### Work instructions
Please add 130 to every coordinate in the answers and write out again, requests included, the part that opens with the line containing "At what coordinates should I click to accomplish: Download" and closes with the line containing "Instruction: Click the thermometer". Give only those lines.

### Dataset records
****

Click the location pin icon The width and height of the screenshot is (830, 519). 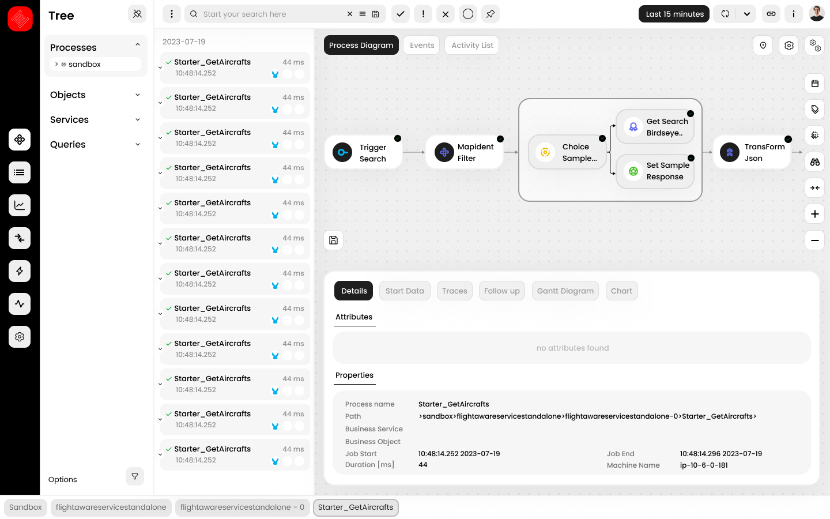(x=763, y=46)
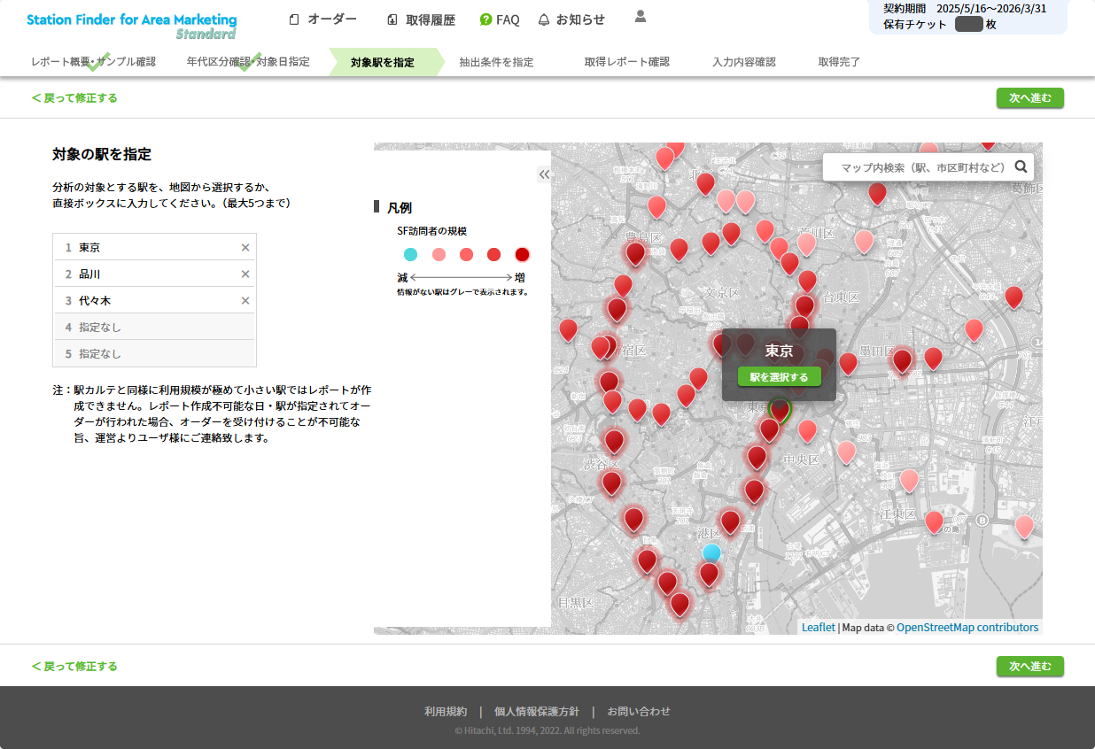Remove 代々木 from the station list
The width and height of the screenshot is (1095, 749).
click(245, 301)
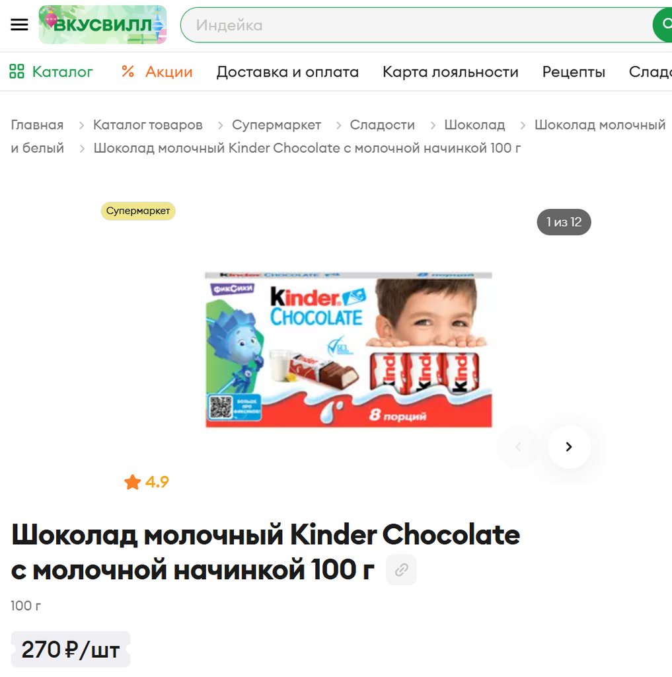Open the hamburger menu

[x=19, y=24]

****

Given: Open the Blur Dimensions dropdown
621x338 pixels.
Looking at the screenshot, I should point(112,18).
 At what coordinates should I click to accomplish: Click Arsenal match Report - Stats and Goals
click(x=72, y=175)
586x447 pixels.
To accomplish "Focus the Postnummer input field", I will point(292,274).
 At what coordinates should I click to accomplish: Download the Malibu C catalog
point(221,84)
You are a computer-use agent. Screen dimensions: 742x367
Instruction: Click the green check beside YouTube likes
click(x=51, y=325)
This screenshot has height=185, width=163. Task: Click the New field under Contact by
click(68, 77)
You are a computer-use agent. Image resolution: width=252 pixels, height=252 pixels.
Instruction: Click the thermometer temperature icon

****

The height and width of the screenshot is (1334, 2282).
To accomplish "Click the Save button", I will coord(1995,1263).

****

### Solution to this problem
 At what coordinates should I click to accomplish: Download the Malibu C catalog
point(351,214)
You are a computer-use agent. Screen dimensions: 742x367
Instruction: Click the green check beside YouTube likes
click(x=181, y=455)
This screenshot has height=185, width=163. Task: Click the New field under Contact by
click(198, 207)
You are a computer-use agent. Image resolution: width=252 pixels, height=252 pixels.
Instruction: Click the thermometer temperature icon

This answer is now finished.